Permanecer en el amor de Cristo implica confiar en Él, obedecer Sus mandamientos y caminar en Su luz diariamente y desarrollar una alegría sin condiciones. Saber que somos amados siempre nos fortalece y da seguridad, aquellos que son parte de nuestra vida y por familia o elección nos dan un contorno de amor y alegría.

Pero Jesús, con un amor perfecto e incondicional, puede provocar una alegría que no se compara con ninguna otra, no es momentánea ni circunstancial. Este amor nos sostiene en los momentos difíciles y nos da esperanza en medio de la desesperación. Es una promesa…  si permanecemos en Su amor y guardamos Sus mandamientos, Su gozo estará en nosotros y nuestro gozo será completo.
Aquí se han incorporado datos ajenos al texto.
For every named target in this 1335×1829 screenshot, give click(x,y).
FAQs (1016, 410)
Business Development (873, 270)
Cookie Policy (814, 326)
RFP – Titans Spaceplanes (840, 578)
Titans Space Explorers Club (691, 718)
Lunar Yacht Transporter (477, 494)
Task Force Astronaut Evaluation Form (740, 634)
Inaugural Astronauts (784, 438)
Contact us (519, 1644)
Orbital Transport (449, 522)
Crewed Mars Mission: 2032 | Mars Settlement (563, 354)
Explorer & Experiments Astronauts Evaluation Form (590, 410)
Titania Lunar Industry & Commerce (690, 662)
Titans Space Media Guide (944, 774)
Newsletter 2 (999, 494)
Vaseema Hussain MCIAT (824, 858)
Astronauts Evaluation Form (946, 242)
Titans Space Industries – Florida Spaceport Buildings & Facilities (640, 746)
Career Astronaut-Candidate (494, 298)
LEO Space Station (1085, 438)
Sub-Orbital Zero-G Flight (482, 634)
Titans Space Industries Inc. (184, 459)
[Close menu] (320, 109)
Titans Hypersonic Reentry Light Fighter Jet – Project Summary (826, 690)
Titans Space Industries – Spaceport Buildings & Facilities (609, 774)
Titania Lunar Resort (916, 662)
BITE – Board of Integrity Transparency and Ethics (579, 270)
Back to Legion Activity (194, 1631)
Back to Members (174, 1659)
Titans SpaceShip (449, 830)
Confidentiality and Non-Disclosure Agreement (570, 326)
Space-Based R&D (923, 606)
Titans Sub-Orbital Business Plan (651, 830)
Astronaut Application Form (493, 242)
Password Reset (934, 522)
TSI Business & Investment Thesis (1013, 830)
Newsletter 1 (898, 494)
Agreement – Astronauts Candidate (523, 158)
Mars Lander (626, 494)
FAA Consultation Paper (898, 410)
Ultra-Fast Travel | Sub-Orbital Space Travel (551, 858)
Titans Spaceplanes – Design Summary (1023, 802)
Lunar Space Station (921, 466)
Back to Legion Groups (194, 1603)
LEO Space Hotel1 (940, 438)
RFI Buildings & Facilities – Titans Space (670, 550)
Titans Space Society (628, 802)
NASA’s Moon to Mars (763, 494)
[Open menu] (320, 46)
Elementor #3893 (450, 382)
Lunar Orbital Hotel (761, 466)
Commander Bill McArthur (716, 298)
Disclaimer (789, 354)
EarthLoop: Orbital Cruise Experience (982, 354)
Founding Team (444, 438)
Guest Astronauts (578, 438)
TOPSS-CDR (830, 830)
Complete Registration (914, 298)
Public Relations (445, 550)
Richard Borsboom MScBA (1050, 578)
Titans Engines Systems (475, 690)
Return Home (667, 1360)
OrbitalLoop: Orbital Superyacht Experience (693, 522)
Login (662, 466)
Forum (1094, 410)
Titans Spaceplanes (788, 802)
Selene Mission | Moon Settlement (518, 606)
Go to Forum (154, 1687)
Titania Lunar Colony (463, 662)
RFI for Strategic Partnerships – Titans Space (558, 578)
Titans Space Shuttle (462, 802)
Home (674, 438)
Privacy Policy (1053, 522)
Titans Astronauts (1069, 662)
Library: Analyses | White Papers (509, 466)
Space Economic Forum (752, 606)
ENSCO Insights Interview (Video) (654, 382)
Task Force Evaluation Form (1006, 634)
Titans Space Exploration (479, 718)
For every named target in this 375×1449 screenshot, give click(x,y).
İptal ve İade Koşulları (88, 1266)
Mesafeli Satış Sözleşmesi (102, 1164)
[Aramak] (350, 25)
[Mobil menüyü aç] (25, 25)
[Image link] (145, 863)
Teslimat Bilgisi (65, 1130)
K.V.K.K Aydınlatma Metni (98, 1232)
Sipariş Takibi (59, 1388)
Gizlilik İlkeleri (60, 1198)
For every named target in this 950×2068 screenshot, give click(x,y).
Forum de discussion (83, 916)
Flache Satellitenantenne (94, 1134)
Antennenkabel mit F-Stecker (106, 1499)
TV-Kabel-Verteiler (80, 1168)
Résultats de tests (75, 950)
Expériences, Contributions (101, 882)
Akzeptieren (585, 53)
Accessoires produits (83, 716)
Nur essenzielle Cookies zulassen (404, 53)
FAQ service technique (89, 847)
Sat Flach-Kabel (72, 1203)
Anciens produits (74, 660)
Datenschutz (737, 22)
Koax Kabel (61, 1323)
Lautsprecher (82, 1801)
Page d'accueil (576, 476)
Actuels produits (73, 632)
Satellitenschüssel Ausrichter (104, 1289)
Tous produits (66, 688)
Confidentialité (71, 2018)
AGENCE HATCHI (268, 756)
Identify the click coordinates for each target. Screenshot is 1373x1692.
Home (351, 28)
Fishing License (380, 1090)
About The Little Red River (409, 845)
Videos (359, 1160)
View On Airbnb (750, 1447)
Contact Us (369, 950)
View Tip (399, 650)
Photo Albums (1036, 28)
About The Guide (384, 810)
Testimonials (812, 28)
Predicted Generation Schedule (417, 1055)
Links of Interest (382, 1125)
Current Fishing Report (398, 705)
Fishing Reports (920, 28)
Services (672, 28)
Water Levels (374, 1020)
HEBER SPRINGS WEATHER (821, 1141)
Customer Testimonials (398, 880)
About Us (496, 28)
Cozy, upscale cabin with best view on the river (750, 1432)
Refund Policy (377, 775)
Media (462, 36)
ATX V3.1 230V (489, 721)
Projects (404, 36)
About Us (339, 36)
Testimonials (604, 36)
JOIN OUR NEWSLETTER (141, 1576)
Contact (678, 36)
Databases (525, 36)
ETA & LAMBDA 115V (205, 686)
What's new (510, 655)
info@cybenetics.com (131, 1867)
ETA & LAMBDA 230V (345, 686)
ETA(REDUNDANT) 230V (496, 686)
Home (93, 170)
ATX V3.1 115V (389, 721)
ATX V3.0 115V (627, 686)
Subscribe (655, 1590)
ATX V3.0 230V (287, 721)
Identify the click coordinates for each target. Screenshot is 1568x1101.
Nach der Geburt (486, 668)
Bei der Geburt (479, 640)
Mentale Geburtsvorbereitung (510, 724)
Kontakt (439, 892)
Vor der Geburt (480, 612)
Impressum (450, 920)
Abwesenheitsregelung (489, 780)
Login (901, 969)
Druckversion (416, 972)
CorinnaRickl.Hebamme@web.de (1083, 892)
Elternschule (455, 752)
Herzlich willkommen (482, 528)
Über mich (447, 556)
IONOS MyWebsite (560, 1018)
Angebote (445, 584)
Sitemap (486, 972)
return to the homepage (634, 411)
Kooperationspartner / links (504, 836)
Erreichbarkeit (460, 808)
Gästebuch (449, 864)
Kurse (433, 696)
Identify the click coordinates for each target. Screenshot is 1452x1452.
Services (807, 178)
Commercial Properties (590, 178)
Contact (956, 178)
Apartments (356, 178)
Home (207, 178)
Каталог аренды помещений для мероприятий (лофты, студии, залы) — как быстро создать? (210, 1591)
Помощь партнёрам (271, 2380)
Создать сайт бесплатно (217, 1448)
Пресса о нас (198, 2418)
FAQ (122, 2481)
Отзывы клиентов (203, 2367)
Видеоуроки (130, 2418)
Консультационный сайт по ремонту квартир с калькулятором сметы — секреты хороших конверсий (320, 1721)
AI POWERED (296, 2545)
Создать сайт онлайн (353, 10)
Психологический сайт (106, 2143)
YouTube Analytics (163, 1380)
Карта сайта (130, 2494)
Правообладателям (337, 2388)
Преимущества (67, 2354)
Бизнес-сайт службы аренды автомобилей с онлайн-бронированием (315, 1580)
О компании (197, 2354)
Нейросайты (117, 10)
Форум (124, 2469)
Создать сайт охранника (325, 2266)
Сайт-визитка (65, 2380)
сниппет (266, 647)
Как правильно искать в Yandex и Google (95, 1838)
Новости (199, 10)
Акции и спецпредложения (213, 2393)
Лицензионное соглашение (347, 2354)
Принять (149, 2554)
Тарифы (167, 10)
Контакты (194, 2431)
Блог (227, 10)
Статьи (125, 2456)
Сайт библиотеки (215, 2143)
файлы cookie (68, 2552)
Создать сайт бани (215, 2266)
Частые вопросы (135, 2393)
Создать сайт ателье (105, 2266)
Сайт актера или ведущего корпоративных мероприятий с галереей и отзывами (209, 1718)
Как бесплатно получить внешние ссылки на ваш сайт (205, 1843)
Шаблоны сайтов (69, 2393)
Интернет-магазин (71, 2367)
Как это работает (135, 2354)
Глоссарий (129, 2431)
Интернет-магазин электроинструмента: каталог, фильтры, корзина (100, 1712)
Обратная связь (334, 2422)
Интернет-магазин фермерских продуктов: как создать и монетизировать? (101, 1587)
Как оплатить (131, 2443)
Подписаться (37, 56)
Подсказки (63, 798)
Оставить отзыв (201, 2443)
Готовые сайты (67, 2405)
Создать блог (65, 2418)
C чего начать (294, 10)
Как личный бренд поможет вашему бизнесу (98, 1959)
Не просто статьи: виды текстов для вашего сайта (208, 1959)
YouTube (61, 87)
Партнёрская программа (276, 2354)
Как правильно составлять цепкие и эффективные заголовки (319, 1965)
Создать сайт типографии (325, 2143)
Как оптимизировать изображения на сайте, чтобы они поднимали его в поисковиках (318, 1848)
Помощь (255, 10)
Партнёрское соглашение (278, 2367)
No superficial, no solo en momentos felices, sino profunda, duradera… eterna.

¿Alguna vez te imaginaste una fiesta en el cielo, donde los ángeles explotan de alegría cuando la salvación se hace efectiva en la tierra? Yo sí, y no una a media luz y con volumen bajo. Allá todo es perfecto, así que las fiestas también son perfectas y la alegría es ¡completa!

Permanecer en el amor de Cristo también nos llama a compartir ese amor con los demás. La alegría que recibimos de nuestra relación con Jesús no está destinada a ser guardada para nosotros mismos, sino a ser compartida con nuestra comunidad. Al compartir el amor de Cristo con los demás, nuestra alegría se multiplica y se convierte en una fuente de bendición para muchos.

Un gozo que puede coexistir con el dolor y el sufrimiento… ¿es posible? porque se basa en la esperanza y la promesa de la presencia de Cristo con nosotros.

Me gusta pensar que la misión de Jesús fue hacerme feliz. Creo que hay diferentes manifestaciones de la alegría, depende de cada persona, de la educación o idiosincrasia. Creo que las culturas latinas se expresan diferente que en la sajona. Estudios sociológicos dicen que la expresividad física, el volumen de la voz, la emoción colectiva y espontaneidad, entre otras características son muy distintas debido a diferencias culturales, históricas y sociales. Pero todas las culturas conocen lo que es la alegría.

Como cristianos tenemos que disfrutar la promesa de Jesús… Reclamarla para los que amamos, cultivarla y provocarla en cada encuentro y culto porque somos sus hijos. El cristianismo no es sinónimo de tristeza, parquedad o melancolía. Prediquemos de la alegría y el gozo de la salvación, la esperanza de la vida plena y la promesa que solo Jesús pudo hacernos.